TRY IT => Look through the data below for the line with "0148 925 0072 (26, 2173)", and transcribe it exactly together with each line after it up to and including the line with "[Twitter] (22, 2188)". Give nothing else.

Saved entries
----
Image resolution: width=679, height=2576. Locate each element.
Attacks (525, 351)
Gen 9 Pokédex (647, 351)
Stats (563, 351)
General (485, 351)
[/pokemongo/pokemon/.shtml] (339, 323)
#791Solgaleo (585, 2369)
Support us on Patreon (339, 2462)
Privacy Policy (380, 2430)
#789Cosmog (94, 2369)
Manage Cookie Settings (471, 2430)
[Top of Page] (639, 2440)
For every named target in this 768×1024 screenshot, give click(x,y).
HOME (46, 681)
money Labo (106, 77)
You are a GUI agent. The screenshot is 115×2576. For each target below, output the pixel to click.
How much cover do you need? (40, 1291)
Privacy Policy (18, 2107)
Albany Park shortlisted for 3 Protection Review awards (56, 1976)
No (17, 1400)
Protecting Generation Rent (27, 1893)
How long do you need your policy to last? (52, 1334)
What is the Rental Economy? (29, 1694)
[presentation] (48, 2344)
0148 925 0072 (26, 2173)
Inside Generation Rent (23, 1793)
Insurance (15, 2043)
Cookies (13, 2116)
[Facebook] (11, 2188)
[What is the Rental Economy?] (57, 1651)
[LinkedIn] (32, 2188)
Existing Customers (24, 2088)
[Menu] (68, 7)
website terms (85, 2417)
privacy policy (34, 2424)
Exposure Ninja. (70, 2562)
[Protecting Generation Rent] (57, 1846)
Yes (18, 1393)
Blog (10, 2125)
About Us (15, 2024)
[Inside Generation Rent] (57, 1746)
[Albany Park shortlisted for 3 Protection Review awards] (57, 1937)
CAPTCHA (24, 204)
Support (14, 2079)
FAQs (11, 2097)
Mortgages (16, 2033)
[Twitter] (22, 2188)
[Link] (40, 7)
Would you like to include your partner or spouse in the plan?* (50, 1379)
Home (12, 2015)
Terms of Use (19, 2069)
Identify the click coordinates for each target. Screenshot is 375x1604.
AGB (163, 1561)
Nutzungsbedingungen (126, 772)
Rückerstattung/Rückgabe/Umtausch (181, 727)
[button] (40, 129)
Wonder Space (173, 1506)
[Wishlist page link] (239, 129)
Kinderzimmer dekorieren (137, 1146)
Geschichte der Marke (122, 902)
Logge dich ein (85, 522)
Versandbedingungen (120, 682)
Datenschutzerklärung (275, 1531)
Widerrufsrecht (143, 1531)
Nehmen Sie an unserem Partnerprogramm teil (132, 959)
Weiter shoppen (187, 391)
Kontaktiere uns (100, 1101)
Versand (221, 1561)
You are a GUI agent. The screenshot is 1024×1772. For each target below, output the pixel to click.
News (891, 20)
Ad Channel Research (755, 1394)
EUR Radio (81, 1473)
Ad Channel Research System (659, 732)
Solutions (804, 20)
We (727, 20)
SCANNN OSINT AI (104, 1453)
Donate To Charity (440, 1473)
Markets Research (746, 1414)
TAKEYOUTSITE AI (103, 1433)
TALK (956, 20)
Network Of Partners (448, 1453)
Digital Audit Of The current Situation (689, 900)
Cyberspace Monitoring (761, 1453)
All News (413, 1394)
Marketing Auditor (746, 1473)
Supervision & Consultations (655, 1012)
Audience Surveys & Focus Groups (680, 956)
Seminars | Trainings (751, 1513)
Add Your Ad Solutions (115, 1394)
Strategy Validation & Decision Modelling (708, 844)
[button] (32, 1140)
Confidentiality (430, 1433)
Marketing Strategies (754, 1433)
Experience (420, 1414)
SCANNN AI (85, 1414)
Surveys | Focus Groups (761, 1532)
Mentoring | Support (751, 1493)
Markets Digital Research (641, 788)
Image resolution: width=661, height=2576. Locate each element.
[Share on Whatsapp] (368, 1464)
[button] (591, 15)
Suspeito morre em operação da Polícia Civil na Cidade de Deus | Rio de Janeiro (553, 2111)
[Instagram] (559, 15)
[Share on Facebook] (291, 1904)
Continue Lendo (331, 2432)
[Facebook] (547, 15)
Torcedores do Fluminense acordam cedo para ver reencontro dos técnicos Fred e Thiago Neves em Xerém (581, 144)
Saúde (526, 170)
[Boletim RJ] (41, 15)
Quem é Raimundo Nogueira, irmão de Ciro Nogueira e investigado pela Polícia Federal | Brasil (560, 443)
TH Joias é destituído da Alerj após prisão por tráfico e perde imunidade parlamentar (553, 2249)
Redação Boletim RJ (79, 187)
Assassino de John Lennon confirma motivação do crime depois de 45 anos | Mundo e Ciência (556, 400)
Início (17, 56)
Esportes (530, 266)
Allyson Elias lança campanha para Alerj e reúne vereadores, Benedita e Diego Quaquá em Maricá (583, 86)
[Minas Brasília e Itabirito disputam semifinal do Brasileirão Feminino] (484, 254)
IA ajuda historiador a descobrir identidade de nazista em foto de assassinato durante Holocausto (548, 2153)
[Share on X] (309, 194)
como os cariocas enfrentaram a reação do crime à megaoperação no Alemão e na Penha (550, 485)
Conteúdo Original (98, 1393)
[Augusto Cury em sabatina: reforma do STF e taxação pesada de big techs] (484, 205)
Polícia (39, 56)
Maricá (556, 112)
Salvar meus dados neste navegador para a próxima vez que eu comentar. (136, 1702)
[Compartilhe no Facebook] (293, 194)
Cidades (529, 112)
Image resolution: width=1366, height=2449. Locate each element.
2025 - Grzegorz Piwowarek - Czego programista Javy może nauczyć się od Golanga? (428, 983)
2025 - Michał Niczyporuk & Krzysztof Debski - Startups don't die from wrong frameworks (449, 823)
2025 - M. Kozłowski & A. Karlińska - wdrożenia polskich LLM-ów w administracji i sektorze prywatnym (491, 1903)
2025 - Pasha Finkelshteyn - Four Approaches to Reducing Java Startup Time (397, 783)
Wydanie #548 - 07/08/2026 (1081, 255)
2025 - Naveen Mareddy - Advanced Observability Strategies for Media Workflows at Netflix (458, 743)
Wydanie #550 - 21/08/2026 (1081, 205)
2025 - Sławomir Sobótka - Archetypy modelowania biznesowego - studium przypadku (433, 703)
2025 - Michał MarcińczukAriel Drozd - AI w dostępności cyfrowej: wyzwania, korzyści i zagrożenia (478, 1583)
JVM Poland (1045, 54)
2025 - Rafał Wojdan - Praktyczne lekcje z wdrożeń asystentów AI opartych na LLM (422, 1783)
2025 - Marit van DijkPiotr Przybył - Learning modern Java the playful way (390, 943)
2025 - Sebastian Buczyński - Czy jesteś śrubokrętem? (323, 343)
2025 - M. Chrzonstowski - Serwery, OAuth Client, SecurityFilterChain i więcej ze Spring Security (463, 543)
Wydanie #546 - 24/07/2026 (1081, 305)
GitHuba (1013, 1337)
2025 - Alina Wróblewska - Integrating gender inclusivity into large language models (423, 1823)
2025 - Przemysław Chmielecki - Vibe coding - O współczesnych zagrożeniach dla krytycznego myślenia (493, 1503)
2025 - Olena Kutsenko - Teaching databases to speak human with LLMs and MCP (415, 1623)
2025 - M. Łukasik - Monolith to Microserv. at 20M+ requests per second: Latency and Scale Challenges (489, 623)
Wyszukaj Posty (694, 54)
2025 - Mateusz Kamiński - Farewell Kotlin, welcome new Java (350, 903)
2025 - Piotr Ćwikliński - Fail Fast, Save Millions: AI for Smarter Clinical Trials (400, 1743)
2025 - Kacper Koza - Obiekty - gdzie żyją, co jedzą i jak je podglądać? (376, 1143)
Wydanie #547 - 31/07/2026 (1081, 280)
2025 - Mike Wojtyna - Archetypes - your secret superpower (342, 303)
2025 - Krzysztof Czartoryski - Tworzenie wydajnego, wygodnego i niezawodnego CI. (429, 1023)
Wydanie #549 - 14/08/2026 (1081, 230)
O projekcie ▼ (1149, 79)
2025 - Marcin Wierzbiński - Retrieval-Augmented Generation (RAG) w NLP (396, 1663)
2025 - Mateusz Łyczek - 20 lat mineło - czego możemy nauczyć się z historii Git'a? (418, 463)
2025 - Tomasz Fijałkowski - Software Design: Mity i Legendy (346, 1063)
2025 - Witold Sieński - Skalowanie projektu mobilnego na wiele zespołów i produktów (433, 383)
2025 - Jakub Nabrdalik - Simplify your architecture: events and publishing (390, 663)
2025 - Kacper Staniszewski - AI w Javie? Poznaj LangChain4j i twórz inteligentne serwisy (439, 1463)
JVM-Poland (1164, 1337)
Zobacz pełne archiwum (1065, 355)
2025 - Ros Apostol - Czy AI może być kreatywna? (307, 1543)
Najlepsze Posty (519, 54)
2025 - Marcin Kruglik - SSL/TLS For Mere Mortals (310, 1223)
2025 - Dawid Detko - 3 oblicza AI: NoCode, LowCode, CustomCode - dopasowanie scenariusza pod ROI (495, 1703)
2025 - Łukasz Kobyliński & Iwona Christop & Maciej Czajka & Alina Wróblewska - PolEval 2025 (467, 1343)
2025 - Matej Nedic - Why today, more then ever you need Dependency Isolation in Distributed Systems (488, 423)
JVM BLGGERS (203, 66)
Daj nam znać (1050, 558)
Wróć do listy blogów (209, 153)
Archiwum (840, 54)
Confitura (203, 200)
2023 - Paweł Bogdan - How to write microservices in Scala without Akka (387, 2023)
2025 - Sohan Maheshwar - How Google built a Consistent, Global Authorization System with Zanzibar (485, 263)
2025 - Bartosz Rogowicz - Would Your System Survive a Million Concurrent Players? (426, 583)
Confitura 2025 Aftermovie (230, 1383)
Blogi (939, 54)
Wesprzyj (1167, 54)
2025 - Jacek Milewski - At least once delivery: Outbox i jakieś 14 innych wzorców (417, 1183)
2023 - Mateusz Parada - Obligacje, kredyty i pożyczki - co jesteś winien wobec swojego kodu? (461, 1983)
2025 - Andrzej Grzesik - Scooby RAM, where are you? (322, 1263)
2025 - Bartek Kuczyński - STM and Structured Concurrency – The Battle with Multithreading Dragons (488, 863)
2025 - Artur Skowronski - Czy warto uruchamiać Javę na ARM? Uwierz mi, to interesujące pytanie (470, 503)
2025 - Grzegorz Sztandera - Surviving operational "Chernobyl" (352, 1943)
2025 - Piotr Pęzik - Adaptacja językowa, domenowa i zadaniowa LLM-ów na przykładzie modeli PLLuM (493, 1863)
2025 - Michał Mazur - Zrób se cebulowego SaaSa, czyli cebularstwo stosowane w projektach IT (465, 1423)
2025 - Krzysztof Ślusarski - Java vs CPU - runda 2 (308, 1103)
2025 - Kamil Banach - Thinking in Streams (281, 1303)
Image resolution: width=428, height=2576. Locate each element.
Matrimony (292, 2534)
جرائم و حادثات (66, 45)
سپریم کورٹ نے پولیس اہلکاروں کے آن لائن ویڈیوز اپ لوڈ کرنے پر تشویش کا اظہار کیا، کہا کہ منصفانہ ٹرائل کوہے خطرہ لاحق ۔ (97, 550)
----
RESULT OF THIS EXERCISE =>
0148 925 0072 (26, 2173)
Inside Generation Rent (23, 1793)
Insurance (15, 2043)
Cookies (13, 2116)
[Facebook] (11, 2188)
[What is the Rental Economy?] (57, 1651)
[LinkedIn] (32, 2188)
Existing Customers (24, 2088)
[Menu] (68, 7)
website terms (85, 2417)
privacy policy (34, 2424)
Exposure Ninja. (70, 2562)
[Protecting Generation Rent] (57, 1846)
Yes (18, 1393)
Blog (10, 2125)
About Us (15, 2024)
[Inside Generation Rent] (57, 1746)
[Albany Park shortlisted for 3 Protection Review awards] (57, 1937)
CAPTCHA (24, 204)
Support (14, 2079)
FAQs (11, 2097)
Mortgages (16, 2033)
[Twitter] (22, 2188)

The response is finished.